Por Renniê Paro

Fotos: Divulgação

“Ainda que um marido vivesse mais de cem anos nunca poderia saber nada sobre a verdadeira existência de sua mulher. Poderá conhecer o mundo, o universo, mas nunca essa pessoa com a qual ele convive”. É com essa frase que paramos para refletir sobre uma das melhores peças que já assisti. Cruel, com direção de Elias Andreato, que traduziu e adaptou o texto Creditors (“Os Credores”), de August Strindberg, reúne no palco os atores Reynaldo Gianecchini, Maria Manoella e Erik Marmo.

Uma mistura de drama e suspense. Entre outras, as características dos personagens mesclam ingenuidade, manipulação, egocentrismo e soberba. A história mostra relações de amor e amizade, ódio e paixão, volúpia e desconfiança, entre outros sentimentos inerentes à natureza humana.

Ali, sentada sozinha no escuro do lindo teatro FAAP, percebi o quanto é preciso que sejamos sinceros com a vida, com a gente mesmo. E o quanto é difícil e complexo esse processo de despir a alma e encarar nossos pesadelos. Sabe aquelas sensações e histórias que guardamos em uma gavetinha lááá no fundo da memória e fingimos que elas não existem? Pois é…

A violência psicológica é predominante durante o espetáculo. Cruel apresenta uma destruição da mente pela mente. Movido pelo sentimento de vingança, Gustavo (Reynaldo Gianecchini) é o vetor da história. Muito perspicaz e orgulhoso, ele desenha os acontecimentos e os conduz à direção em que premedita. Adolfo (Erik Marmo) é um pintor inseguro, facilmente manipulado, mas sutilmente forte. Casado com Tekla, (Maria Manoella), uma bonita, sedutora e sagaz escritora, cai na armadilha do egocêntrico e cruel Gustavo, ex-marido de Tekla. Ela, objeto de desejo dos dois, de formas completamente opostas, apesar de sua frieza e inteligência, é vitimada pela articulação mal intencionada de Gustavo.
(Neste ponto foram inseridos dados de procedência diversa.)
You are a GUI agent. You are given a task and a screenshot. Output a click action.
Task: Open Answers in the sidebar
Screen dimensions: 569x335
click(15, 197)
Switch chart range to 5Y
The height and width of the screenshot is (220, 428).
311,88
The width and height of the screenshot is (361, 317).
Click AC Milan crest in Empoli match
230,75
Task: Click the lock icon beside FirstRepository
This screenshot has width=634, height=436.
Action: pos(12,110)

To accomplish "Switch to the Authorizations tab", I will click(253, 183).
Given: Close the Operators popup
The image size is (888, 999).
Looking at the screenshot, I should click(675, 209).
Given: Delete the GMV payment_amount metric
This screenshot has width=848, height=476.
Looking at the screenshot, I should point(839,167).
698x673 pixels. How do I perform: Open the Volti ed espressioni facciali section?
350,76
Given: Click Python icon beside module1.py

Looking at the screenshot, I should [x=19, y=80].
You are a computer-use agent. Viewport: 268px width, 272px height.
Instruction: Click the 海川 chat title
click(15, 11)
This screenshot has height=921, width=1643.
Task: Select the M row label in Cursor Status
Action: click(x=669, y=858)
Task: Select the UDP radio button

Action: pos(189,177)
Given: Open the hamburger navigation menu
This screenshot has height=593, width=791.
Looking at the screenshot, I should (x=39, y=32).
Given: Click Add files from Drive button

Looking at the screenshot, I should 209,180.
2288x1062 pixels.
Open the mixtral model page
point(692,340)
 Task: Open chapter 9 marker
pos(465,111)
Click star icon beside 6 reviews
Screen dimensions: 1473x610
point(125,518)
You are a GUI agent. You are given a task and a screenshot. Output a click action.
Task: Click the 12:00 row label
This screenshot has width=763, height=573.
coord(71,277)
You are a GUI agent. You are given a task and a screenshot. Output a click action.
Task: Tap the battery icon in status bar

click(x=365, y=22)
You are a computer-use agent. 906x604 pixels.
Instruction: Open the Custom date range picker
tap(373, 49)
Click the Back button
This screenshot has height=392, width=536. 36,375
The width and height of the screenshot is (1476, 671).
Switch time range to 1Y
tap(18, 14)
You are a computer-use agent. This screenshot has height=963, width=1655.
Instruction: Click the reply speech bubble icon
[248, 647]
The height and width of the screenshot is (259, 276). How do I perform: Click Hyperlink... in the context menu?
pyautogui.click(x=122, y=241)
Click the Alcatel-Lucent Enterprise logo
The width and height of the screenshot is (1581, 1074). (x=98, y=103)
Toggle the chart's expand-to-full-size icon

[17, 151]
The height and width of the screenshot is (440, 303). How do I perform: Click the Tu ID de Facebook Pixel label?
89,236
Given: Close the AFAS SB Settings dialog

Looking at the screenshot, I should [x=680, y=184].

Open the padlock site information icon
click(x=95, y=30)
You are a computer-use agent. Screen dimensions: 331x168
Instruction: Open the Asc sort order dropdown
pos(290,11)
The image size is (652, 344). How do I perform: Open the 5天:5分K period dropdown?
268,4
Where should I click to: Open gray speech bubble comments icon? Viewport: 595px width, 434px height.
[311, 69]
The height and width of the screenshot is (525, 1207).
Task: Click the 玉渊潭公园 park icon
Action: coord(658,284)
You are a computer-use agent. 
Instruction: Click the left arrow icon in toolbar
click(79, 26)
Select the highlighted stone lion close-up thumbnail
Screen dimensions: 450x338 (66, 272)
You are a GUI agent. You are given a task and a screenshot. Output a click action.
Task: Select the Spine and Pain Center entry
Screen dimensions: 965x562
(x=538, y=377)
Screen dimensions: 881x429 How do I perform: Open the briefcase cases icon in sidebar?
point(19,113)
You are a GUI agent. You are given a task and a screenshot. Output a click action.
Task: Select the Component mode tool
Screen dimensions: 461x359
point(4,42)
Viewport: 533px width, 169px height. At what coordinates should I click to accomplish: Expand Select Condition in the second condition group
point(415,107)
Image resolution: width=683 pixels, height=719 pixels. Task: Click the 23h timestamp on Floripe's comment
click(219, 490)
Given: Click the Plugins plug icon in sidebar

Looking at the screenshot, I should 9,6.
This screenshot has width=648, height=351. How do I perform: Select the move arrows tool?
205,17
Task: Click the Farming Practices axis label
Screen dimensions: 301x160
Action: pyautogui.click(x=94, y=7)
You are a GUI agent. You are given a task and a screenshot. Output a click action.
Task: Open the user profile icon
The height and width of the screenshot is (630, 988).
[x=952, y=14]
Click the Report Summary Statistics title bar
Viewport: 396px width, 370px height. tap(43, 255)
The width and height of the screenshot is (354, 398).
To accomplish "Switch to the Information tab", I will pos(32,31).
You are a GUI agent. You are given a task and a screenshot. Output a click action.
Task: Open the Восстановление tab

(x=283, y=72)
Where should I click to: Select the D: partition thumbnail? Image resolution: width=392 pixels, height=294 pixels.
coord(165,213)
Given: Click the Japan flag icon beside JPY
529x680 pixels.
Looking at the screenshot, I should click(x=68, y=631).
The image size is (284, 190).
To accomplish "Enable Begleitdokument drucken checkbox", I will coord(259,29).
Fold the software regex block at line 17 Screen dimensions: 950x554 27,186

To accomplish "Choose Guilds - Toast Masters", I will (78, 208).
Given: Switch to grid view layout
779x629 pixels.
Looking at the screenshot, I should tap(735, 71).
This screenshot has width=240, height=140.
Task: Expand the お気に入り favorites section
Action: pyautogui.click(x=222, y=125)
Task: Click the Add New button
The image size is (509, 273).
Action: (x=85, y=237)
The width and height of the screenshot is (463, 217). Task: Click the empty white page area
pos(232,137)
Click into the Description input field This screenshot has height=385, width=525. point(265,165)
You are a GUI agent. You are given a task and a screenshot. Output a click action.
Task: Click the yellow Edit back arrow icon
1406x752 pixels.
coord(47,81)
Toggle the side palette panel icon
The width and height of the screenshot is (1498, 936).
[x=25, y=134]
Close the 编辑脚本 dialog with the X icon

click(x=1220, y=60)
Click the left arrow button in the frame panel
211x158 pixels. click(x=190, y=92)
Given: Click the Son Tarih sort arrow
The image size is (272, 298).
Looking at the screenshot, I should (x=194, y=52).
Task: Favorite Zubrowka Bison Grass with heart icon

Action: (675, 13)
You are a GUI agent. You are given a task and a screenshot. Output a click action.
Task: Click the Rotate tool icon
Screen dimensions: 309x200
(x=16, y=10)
Uma verdadeira trama que nos deixa angustiados para saber o desfecho! No palco, mais do que ações e gestos, as mentes se enfrentam. A mais ardilosa vence a batalha. A mais ingênua perde a guerra, pois é considerada frágil e destrutível, assim como em nosso dia-a-dia. Com isso, é deflagrada uma corrente de forças, em que os personagens tentam ser vencedores de seus próprios conflitos. Cruel é, também, um xeque-mate a instituição do casamento. Falsos moralismos, conflitos entre um casal, a falta de respeito e consideração que se perdem no tempo.

Enfim, Cruel nos faz pensar que simplesmente não podemos subjugar os sentimentos e muito menos a inteligência dos outros. Aposto como muitos de vocês, assim como eu, irão adorar refletir sobre esses aspectos da alma humana.

O espetáculo está em cartaz no Teatro FAAP, de segunda e terça-feira, às 21h, até 04 de outubro. Portanto, ainda dá tempo de assistir a essa bela montagem.